El Mayo Francés es un hito del siglo XX porque posiciona a la juventud como protagonista relevante de la historia, legitimando su lugar como nuevo actor social capaz de ejercer transformaciones desde la insurrección en busca de conquistas.
En esas luchas sociales que se alzaron contra los imperialismos y las desigualdades, hubo una gesta que proclamaba libertad de pensamiento, revolución sexual y maneras de pertenecer.
La participación del colectivo obrero, en huelga por ajustes salariales, contó con fuerte adhesión por parte de los estudiantes universitarios, especialmente de La Sorbona.
Sin embargo, se impone la pregunta de si el movimiento fue estudiantil o no. En todo caso, ¿qué sería un reclamo de jóvenes pertenecientes al ámbito de las academias?
El paso del tiempo convirtió a aquella gesta -que sin dudas lo fue- en una cruzada con tintes de romantización, idealizada y hasta tergiversada por la historia misma.

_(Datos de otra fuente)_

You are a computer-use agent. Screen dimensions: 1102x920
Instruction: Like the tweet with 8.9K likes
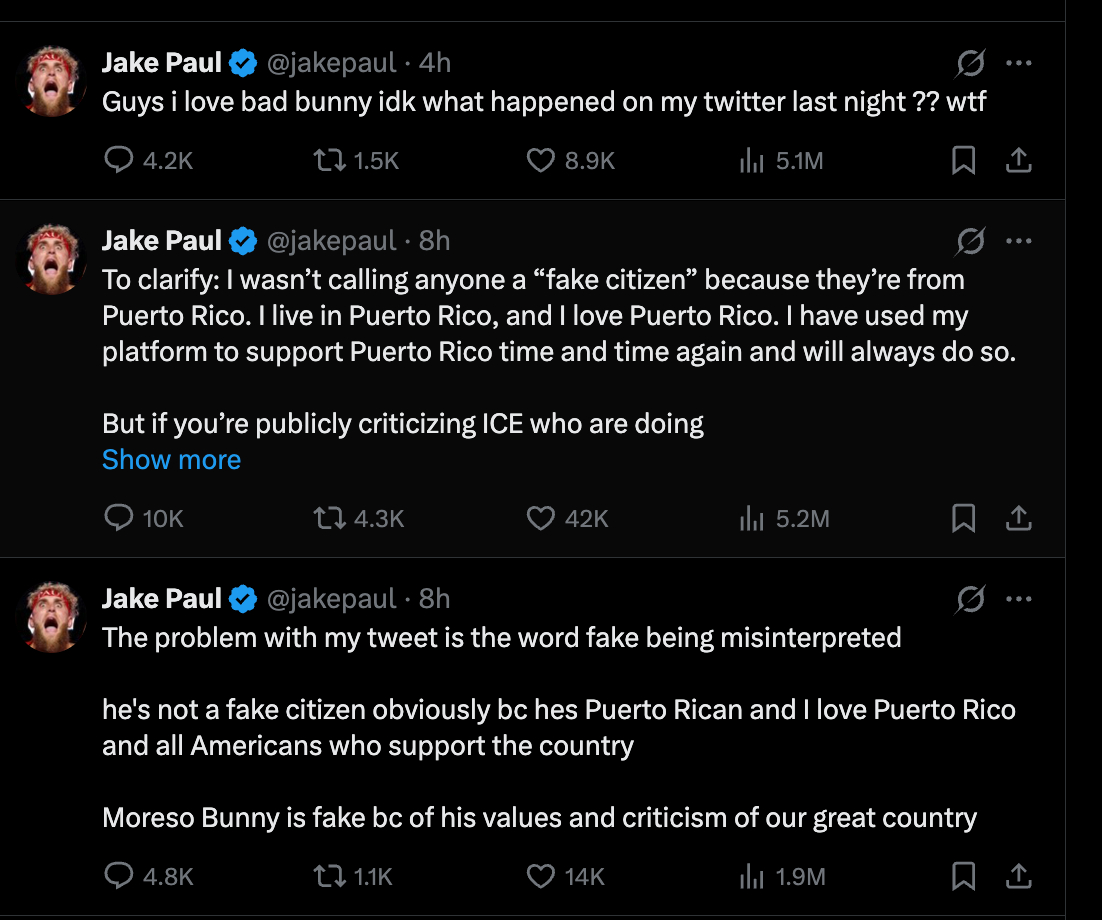pyautogui.click(x=541, y=160)
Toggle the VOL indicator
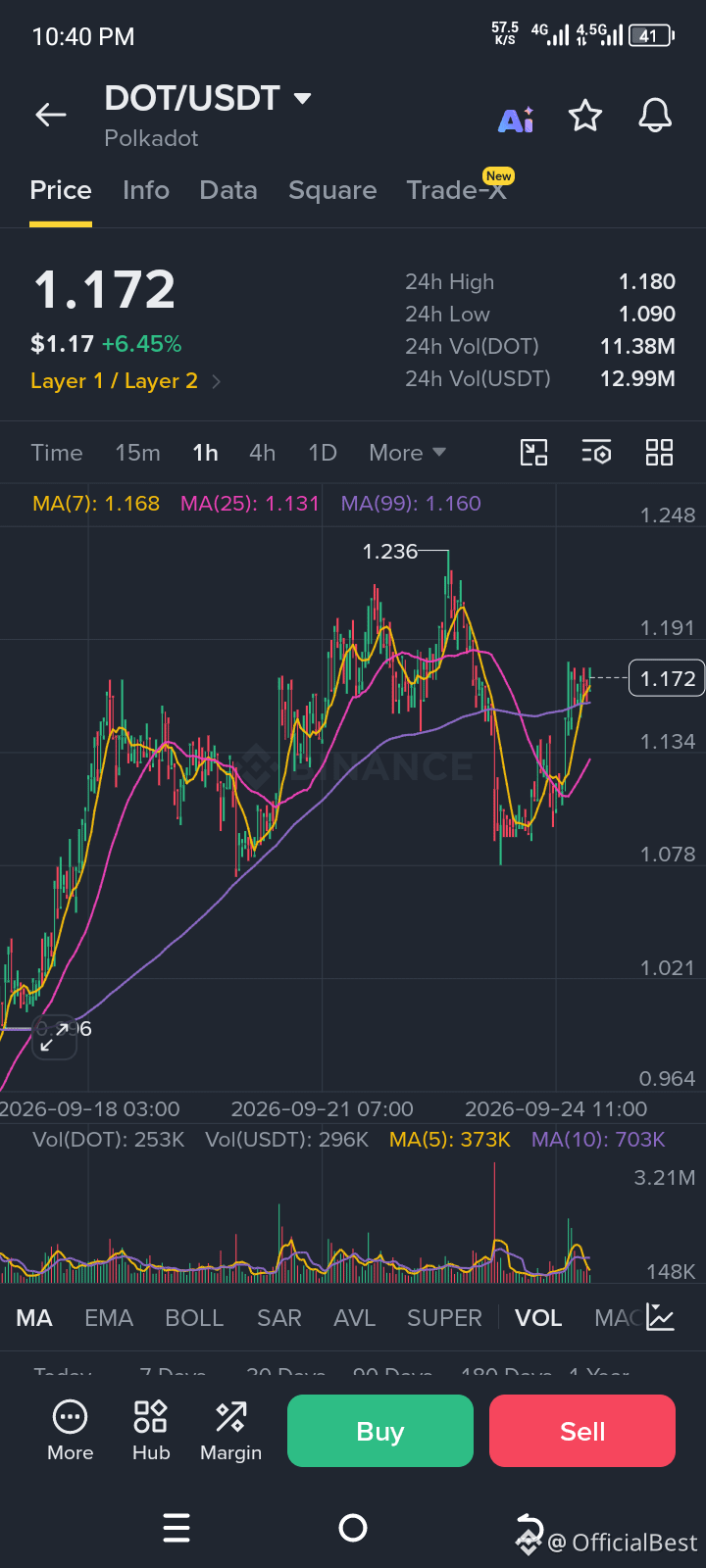Screen dimensions: 706x1568 pyautogui.click(x=538, y=1318)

Al revisitar el hecho, las imágenes que vienen a la mente son de jóvenes defensores de utopías, sosteniendo sus mensajes a partir de frases y máximas que decoraron el acontecimiento a través de un relato cuya narrativas hegemónicas han corrido de eje sus principales fundamentos.
Las figuras de intelectuales referenciales para la comunidad, como Jean-Paul Sartre, Michel Foucault y Louis Althusser, agigantaron la leyenda de una Francia vanguardista, fuente originaria de los derechos humanos y las libertades, en un escenario de juventudes críticas y reaccionarias, dotadas de valores independentistas como transformadores.
Poco más de medio siglo después, prevalece el sueño inconcluso de toda una generación que transita su vejez, cerca del epílogo de sus propias profecías y mucho más lejos de aquella épica añoranza según la cual había lugar para el amor en un mundo que se derrumbaba.
Y aun así, ¿todavía la imaginación tiene chances de llegar al poder?